TASK: To complete the exercise, repeat every record exactly as it stands.

GIVEN RECORDS:

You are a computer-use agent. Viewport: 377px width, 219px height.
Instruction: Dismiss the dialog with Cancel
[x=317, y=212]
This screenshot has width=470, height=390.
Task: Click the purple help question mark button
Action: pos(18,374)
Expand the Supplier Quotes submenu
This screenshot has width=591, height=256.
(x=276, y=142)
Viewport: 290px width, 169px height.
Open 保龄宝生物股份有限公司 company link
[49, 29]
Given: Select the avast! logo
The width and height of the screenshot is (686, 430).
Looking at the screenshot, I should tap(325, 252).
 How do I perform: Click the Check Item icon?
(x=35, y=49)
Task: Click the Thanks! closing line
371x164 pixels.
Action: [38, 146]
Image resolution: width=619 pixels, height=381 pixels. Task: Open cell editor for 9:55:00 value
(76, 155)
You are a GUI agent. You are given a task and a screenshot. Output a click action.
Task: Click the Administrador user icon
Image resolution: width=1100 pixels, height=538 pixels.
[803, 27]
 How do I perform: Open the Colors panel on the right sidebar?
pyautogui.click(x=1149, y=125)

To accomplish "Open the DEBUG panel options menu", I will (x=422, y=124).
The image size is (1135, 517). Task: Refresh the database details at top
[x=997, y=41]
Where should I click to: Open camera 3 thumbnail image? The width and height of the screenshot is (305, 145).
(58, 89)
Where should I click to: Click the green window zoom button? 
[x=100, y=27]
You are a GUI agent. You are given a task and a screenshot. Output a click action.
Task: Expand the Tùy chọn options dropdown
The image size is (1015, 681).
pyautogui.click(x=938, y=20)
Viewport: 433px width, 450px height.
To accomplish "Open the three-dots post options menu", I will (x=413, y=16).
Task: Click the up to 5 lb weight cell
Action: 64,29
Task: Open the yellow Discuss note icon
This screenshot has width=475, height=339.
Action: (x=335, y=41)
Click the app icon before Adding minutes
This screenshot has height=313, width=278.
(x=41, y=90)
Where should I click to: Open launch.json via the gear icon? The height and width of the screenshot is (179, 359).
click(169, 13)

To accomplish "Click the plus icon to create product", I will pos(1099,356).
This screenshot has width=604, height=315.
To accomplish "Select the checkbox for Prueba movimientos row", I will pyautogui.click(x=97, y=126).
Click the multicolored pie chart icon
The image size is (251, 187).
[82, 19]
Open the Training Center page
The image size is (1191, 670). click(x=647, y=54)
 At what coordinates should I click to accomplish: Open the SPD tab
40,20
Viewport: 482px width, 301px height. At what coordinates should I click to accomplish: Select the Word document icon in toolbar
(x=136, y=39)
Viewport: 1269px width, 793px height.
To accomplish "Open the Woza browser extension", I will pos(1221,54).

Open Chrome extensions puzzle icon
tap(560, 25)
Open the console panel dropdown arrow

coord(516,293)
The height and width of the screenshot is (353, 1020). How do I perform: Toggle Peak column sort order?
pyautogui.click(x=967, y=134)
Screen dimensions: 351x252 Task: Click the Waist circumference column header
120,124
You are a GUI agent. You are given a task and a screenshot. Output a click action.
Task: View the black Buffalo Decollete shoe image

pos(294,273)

EXPECTED OUTPUT:
You are a computer-use agent. Viewport: 377px width, 219px height.
Instruction: Dismiss the dialog with Cancel
[x=317, y=212]
This screenshot has width=470, height=390.
Task: Click the purple help question mark button
Action: pos(18,374)
Expand the Supplier Quotes submenu
This screenshot has width=591, height=256.
(x=276, y=142)
Viewport: 290px width, 169px height.
Open 保龄宝生物股份有限公司 company link
[49, 29]
Given: Select the avast! logo
The width and height of the screenshot is (686, 430).
Looking at the screenshot, I should tap(325, 252).
 How do I perform: Click the Check Item icon?
(x=35, y=49)
Task: Click the Thanks! closing line
371x164 pixels.
Action: [38, 146]
Image resolution: width=619 pixels, height=381 pixels. Task: Open cell editor for 9:55:00 value
(76, 155)
You are a GUI agent. You are given a task and a screenshot. Output a click action.
Task: Click the Administrador user icon
Image resolution: width=1100 pixels, height=538 pixels.
[803, 27]
 How do I perform: Open the Colors panel on the right sidebar?
pyautogui.click(x=1149, y=125)

To accomplish "Open the DEBUG panel options menu", I will (x=422, y=124).
The image size is (1135, 517). Task: Refresh the database details at top
[x=997, y=41]
Where should I click to: Open camera 3 thumbnail image? The width and height of the screenshot is (305, 145).
(58, 89)
Where should I click to: Click the green window zoom button? 
[x=100, y=27]
You are a GUI agent. You are given a task and a screenshot. Output a click action.
Task: Expand the Tùy chọn options dropdown
The image size is (1015, 681).
pyautogui.click(x=938, y=20)
Viewport: 433px width, 450px height.
To accomplish "Open the three-dots post options menu", I will (x=413, y=16).
Task: Click the up to 5 lb weight cell
Action: 64,29
Task: Open the yellow Discuss note icon
This screenshot has width=475, height=339.
Action: (x=335, y=41)
Click the app icon before Adding minutes
This screenshot has height=313, width=278.
(x=41, y=90)
Where should I click to: Open launch.json via the gear icon? The height and width of the screenshot is (179, 359).
click(169, 13)

To accomplish "Click the plus icon to create product", I will pos(1099,356).
This screenshot has width=604, height=315.
To accomplish "Select the checkbox for Prueba movimientos row", I will pyautogui.click(x=97, y=126).
Click the multicolored pie chart icon
The image size is (251, 187).
[82, 19]
Open the Training Center page
The image size is (1191, 670). click(x=647, y=54)
 At what coordinates should I click to accomplish: Open the SPD tab
40,20
Viewport: 482px width, 301px height. At what coordinates should I click to accomplish: Select the Word document icon in toolbar
(x=136, y=39)
Viewport: 1269px width, 793px height.
To accomplish "Open the Woza browser extension", I will pos(1221,54).

Open Chrome extensions puzzle icon
tap(560, 25)
Open the console panel dropdown arrow

coord(516,293)
The height and width of the screenshot is (353, 1020). How do I perform: Toggle Peak column sort order?
pyautogui.click(x=967, y=134)
Screen dimensions: 351x252 Task: Click the Waist circumference column header
120,124
You are a GUI agent. You are given a task and a screenshot. Output a click action.
Task: View the black Buffalo Decollete shoe image

pos(294,273)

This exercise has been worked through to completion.